Title :
Decentralized scheduling with data locality for data-parallel computation on peer-to-peer networks
Author :
Weina Wang;Matthew Barnard;Lei Ying
Author_Institution :
School of Electrical, Computer and Energy Engineering, Arizona State University, Tempe, 85287, USA
Abstract :
Despite distributed in computation and data storage, current data-parallel computing systems are centralized in task scheduling, which results in hierarchies that create single point of failure, limit scalability, and increase administration costs. In this paper, we propose a fully decentralized scheduling algorithm for data-parallel computing systems on peer-to-peer (P2P) networks. Our scheduling algorithm eliminates the centralized scheduler by letting each node in the network make scheduling decisions. To achieve good performance, data locality, which stresses the efficiency of colocating tasks with their input data, and load-balancing, should be considered jointly, and in a decentralized fashion.

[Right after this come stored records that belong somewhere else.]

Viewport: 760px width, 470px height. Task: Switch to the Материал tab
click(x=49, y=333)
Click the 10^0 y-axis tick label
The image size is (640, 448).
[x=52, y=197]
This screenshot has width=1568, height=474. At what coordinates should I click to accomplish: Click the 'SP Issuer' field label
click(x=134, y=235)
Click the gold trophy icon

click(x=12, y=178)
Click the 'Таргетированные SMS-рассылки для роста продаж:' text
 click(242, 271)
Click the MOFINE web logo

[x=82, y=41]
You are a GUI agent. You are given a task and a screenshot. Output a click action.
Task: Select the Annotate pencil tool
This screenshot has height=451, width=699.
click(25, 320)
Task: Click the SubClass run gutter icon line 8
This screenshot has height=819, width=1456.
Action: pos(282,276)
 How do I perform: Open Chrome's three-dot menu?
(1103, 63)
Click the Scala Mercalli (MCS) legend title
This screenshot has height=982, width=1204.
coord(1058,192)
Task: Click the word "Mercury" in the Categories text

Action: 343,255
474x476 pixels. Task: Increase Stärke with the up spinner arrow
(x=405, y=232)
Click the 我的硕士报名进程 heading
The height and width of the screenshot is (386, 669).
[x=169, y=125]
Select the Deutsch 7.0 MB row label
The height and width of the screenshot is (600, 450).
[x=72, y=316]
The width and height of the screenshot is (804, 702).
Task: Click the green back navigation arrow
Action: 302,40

By exploring a backpressure-based approach, the proposed task scheduling algorithm strikes the right balance between data locality and load-balancing with each node only knowing the status information of part of the nodes in the network, and proves to maximize the throughput.
Keywords :
"Peer-to-peer computing","Scheduling algorithms","Distributed databases","Scheduling","Computer architecture","Artificial neural networks"
Conference_Titel :
Communication, Control, and Computing (Allerton), 2015 53rd Annual Allerton Conference on
DOI :
10.1109/ALLERTON.2015.7447024